If-Match를 붙인 PUT 은 S3 가 쓰는 순간 ETag 를 대조하니, GET~PUT 사이에 낄 틈이 없어요. 2절에서 노린 원자성이 여기서 실현돼요. 412가 곧 충돌 신호예요. 1편에선 rev 를 손으로 비교해 충돌을 판정했는데, 이제 S3 가412로 대신 알려줘요. 충돌 UX(conflictBlock)는 1편 그대로 재사용해요 — 붉은 배너 + [내 편집 백업 내려받기] / [서버 최신본 불러오기].- 새 기준선은 PUT 응답의 ETag 예요. 저장 성공 후
LOADED_ETAG를 응답 헤더 값으로 갱신하면, 이어지는 저장도 곧바로 조건부로 이어져요.
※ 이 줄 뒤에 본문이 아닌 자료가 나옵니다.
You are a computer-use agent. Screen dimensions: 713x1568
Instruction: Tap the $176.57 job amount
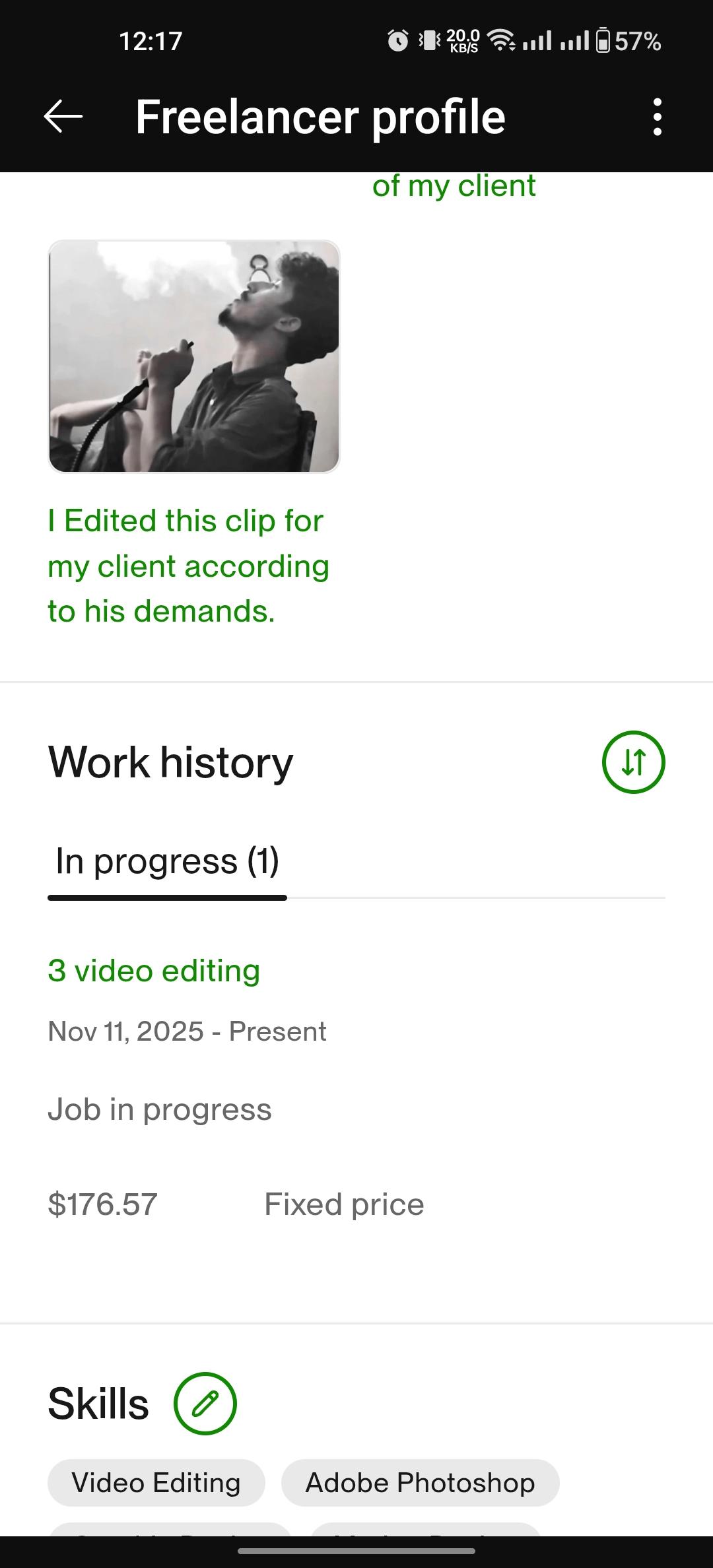tap(103, 1204)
5. 실전 함정 — CloudFront 와 CORS
로직은 위가 전부인데, 브라우저 → CloudFront → S3 경로에선 헤더 두 개 때문에 헛도는 경우가 많아요. 미리 짚어둘게요.
- CloudFront 가
If-Match·If-None-Match를 S3 로 전달하게 해야 해요. 오리진 요청 정책(origin request policy)에서 이 두 헤더를 포워딩 목록에 넣지 않으면, 조건이 S3 까지 도달하지 못하고 그냥 무조건 덮어써져요. 가드가 조용히 무력화되는 가장 흔한 원인이에요. - 브라우저가
ETag응답 헤더를 읽으려면 CORS 로 노출해야 해요. 응답에Access-Control-Expose-Headers: ETag가 없으면res.headers.get("ETag")가null이 나와요. 그러면 기준선이 안 잡혀 저장이 계속 최초 생성처럼 동작하죠.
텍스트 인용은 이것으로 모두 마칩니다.